You’re not going to believe this, but you can do that too! And I did! My objective in my paper was to learn high-level skills in simulation that would transfer to the real robot. This was feasible since the skills were parametrized by object pose, and I was using motion-planned trajectories for executions. If I could get object poses in the real world, I could use the same MoveIt interface I used in simulation to generate motion plans on the real robot.

Any pose estimation technique could work, and there are truly many of them. In the several years since I worked on this project, there have been several newer methods come out that look even more impressive. I used NVIDIA’s Deep Object Pose Estimation (DOPE) because it was relatively easy to get running in our lab and it did a very good job on the objects we were using.
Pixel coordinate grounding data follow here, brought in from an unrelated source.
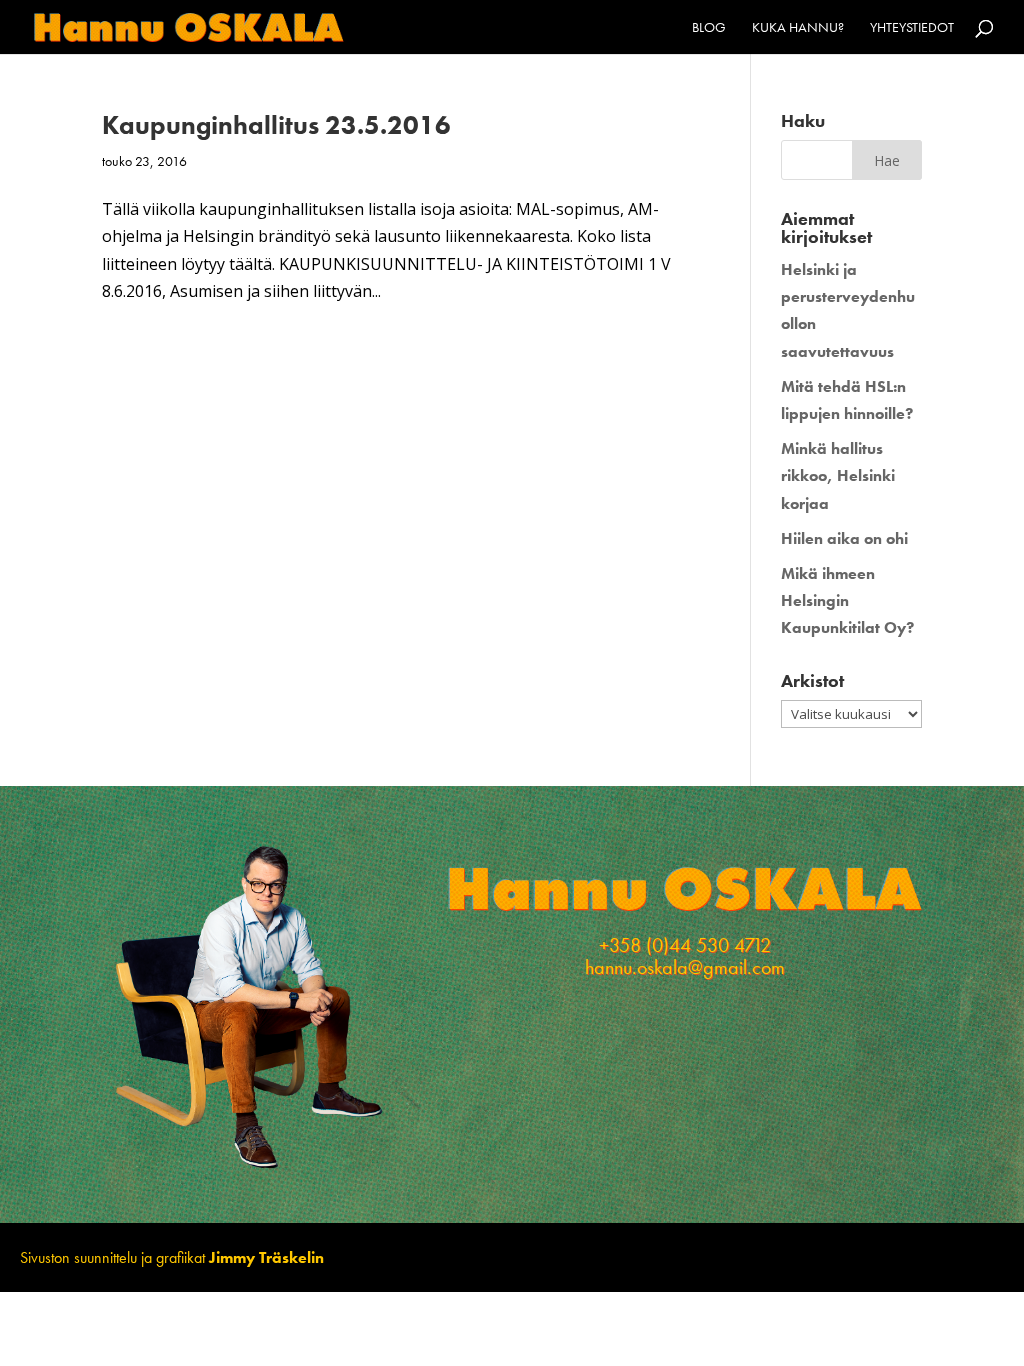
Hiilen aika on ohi (844, 538)
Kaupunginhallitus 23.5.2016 (276, 125)
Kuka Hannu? (798, 28)
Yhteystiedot (912, 28)
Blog (709, 28)
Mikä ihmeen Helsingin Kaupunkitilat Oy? (847, 600)
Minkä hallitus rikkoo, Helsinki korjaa (838, 475)
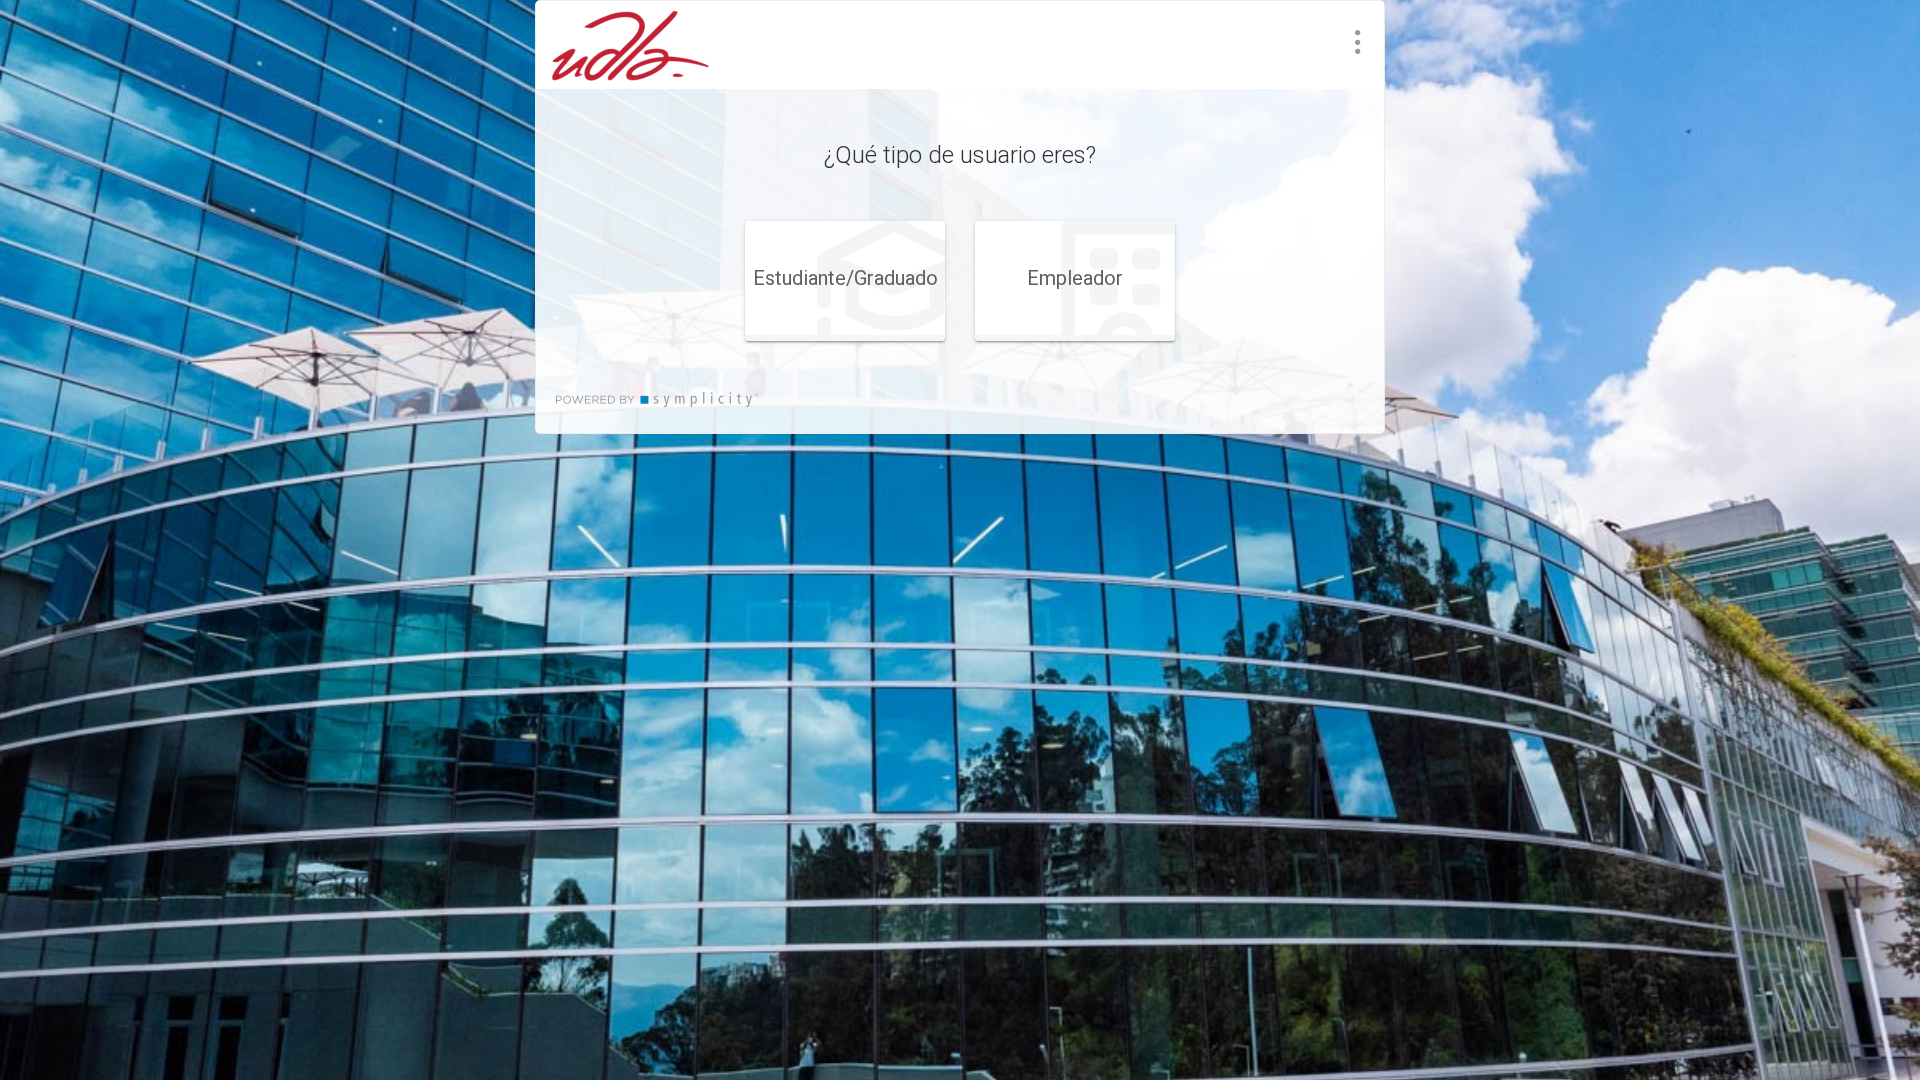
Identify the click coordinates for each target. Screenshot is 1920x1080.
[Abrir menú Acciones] (1358, 42)
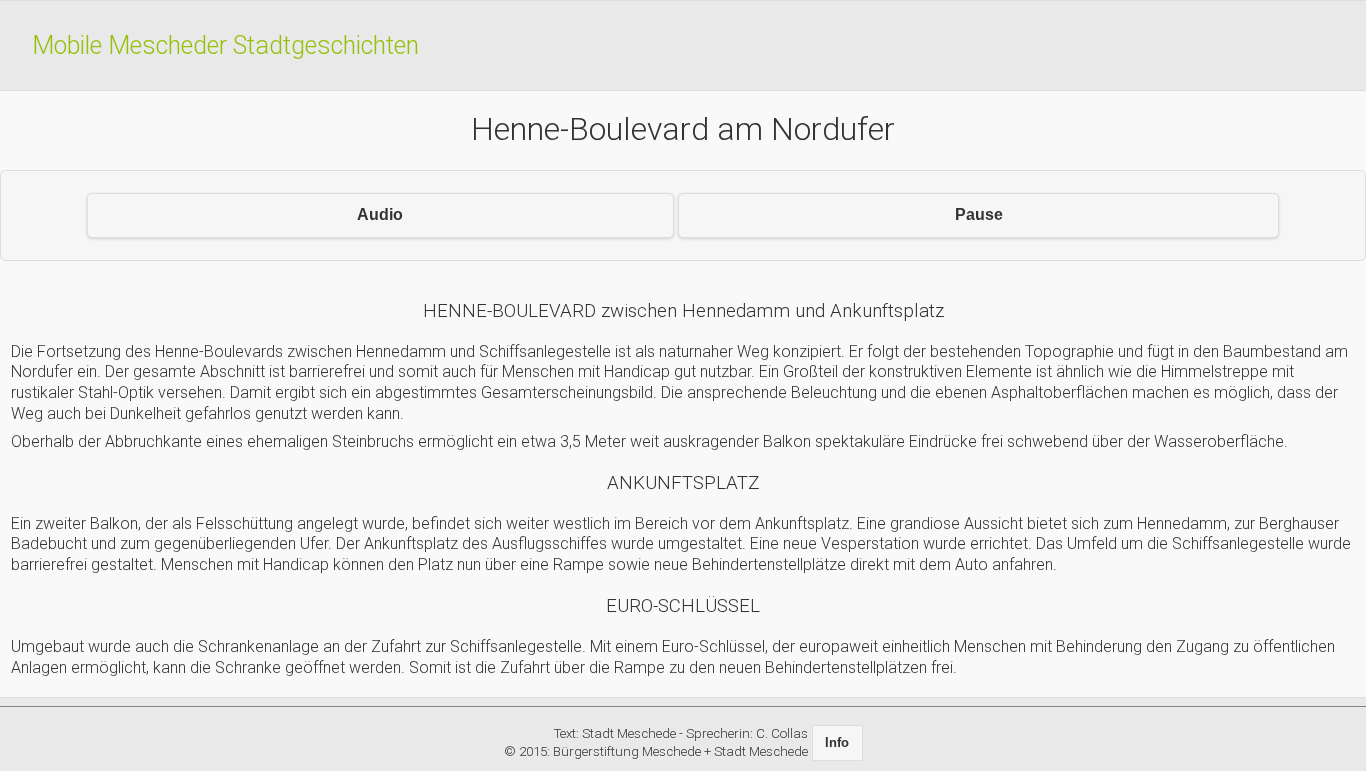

Here is one example of executing the PickObject behavior:

My labmate Yixuan Huang built off of this framework to do experiments for a couple of his papers involving multi-object manipulation:

I encourage you to check out his work here for some more examples of real-robot executions of the PushObject and StackObjects behaviors, and have a look at his newer publications which are really impressive!

Summary

I used my data collection framework to collect thousands upon thousands of instances of the robot performing various manipulation tasks like picking and placing objects, pushing objects, stacking objects, etc. I could run many simulations concurrently in Isaac Gym and I set it up such that a session would continually save the data from each execution and reset the environment with a new simulation.

The data collection script would run for many hours unsupervised, so I could start data collection before I left the lab for the night and come back in the morning to a rich dataset to do learning on. I also ran it on a GPU cluster and across multiple machines in our lab, meaning I was generating a staggering amount of data, all in the background while I was doing other things like setting up deep learning models for training and writing my dissertation. That is the real payoff of all that engineering effort I put into it.

It was certainly not without faults and limitations, and there was much I would have improved about it if I had continued to work on it, but once I graduated I left it in the capable hands of my labmates who continued to build upon it and use it to do experiments for their own publications. It provided me the data I needed to finish my dissertation, and gave us some sensible infrastructure for running simple tasks on the robot in the lab. Overall it was a substantial software engineering task that required me to be thoughtful about design, data management, and scalability – and it was a lot of fun to work on!